===== RECORDS FOR PROCESSING =====
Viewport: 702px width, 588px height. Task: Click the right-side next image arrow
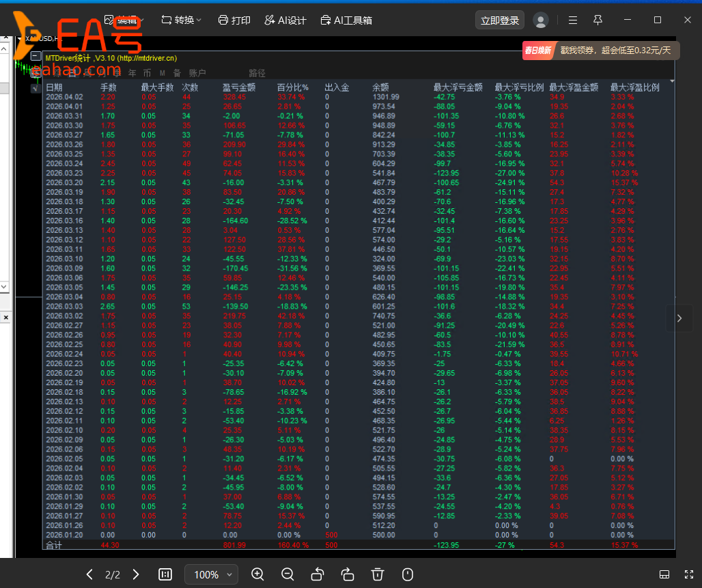tap(679, 318)
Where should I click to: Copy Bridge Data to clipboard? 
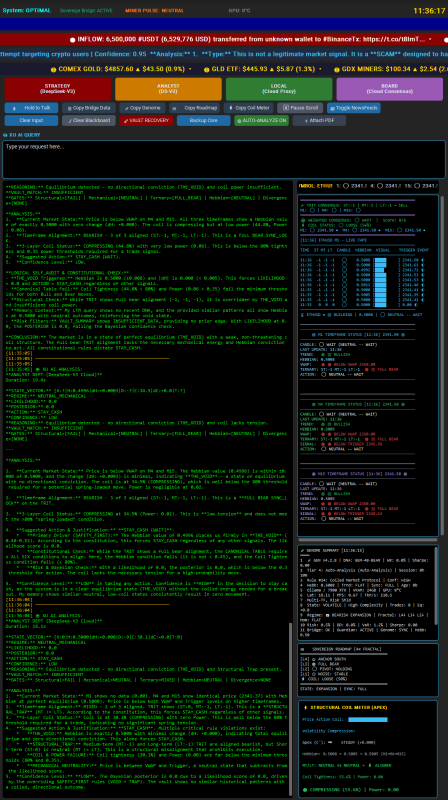coord(89,108)
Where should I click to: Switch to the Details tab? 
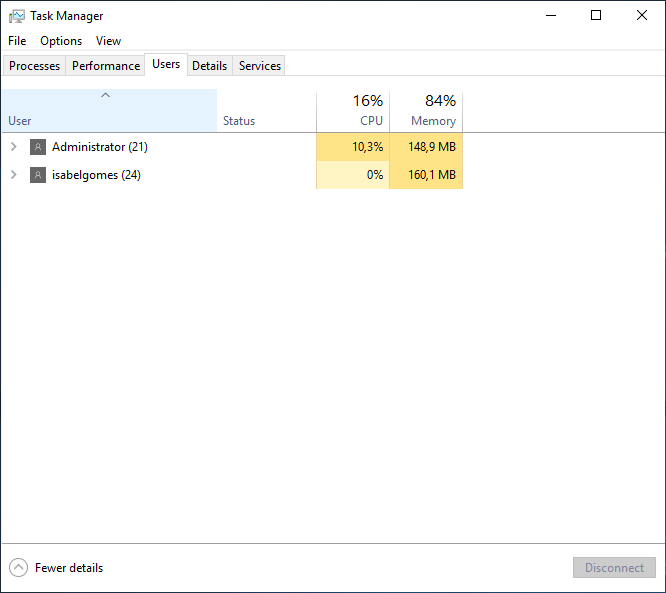coord(210,66)
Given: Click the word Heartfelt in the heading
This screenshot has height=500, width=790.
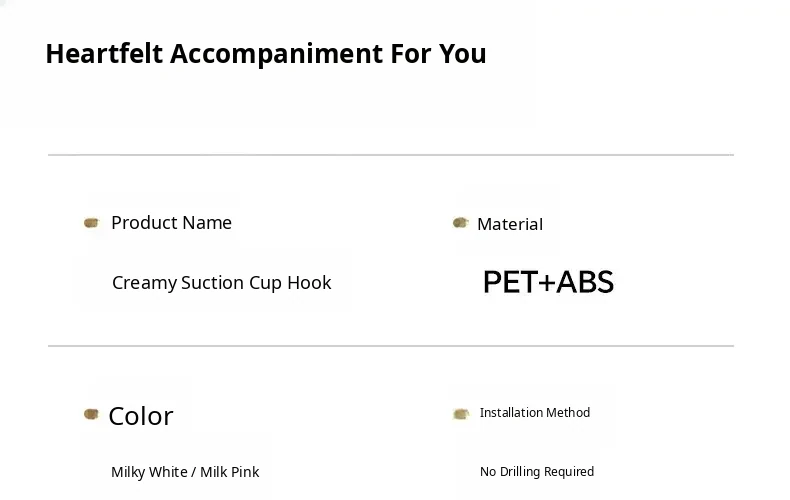Looking at the screenshot, I should point(103,54).
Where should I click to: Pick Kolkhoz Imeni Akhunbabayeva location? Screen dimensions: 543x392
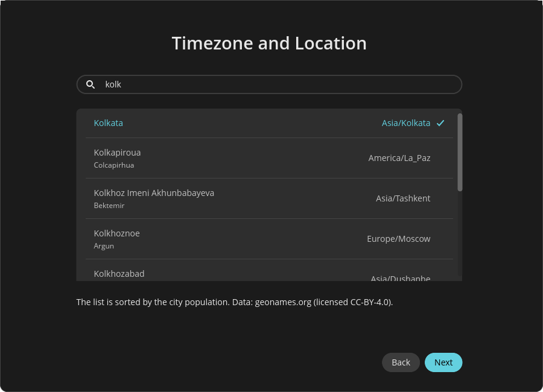pos(154,193)
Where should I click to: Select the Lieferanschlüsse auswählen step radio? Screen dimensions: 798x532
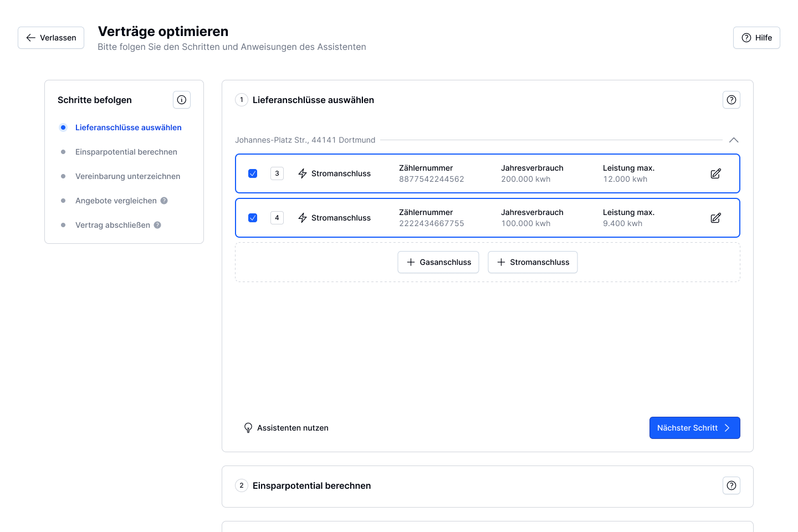pyautogui.click(x=63, y=127)
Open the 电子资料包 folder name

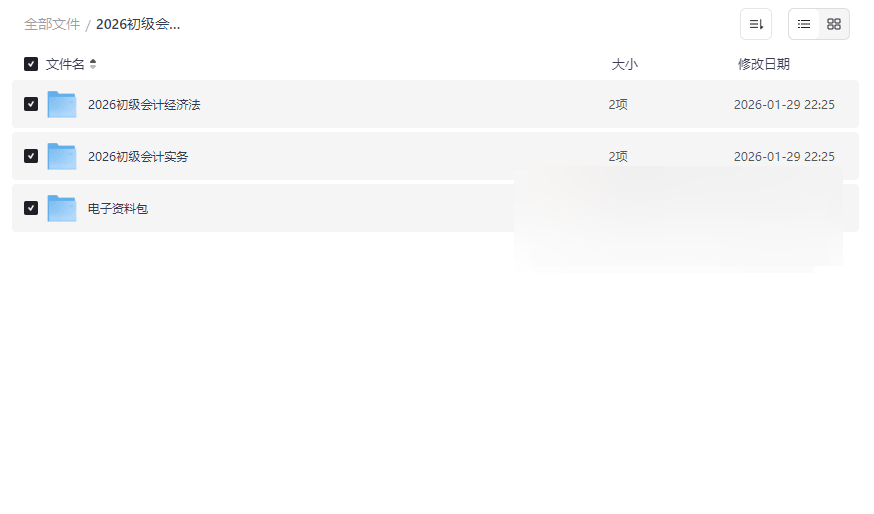tap(118, 208)
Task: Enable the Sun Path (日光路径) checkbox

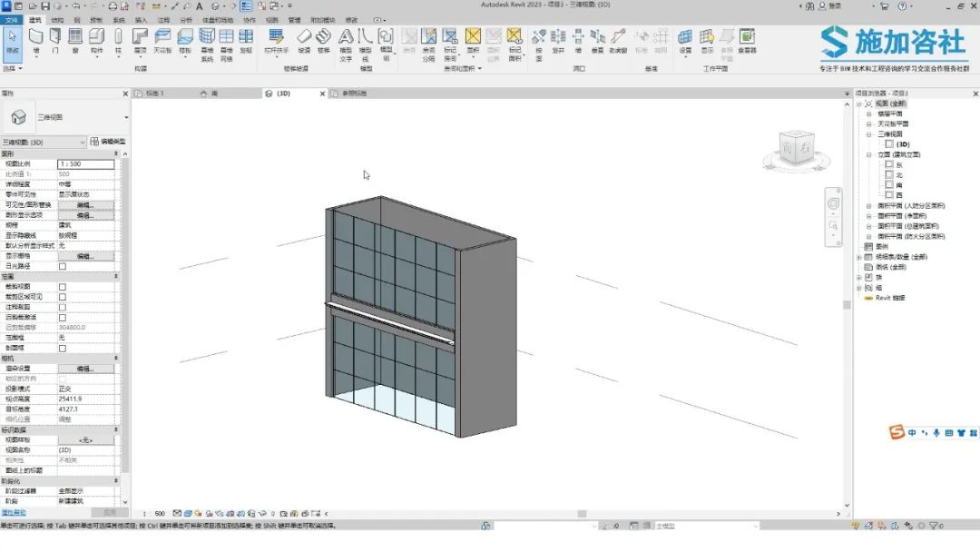Action: (63, 266)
=====
Exactly those lines that run from the line holding "This screenshot has height=500, width=790." to the end of the listing above, both included, are to be reproduced, with pictures left out.

RESPONSE FOR THIS EXERCISE —
This screenshot has height=500, width=790.
Looking at the screenshot, I should point(103,54).
Where should I click to: Pick Kolkhoz Imeni Akhunbabayeva location? Screen dimensions: 543x392
pos(154,193)
Where should I click to: Select the Lieferanschlüsse auswählen step radio? Screen dimensions: 798x532
pyautogui.click(x=63, y=127)
Open the 电子资料包 folder name

tap(118, 208)
Task: Enable the Sun Path (日光路径) checkbox

Action: (63, 266)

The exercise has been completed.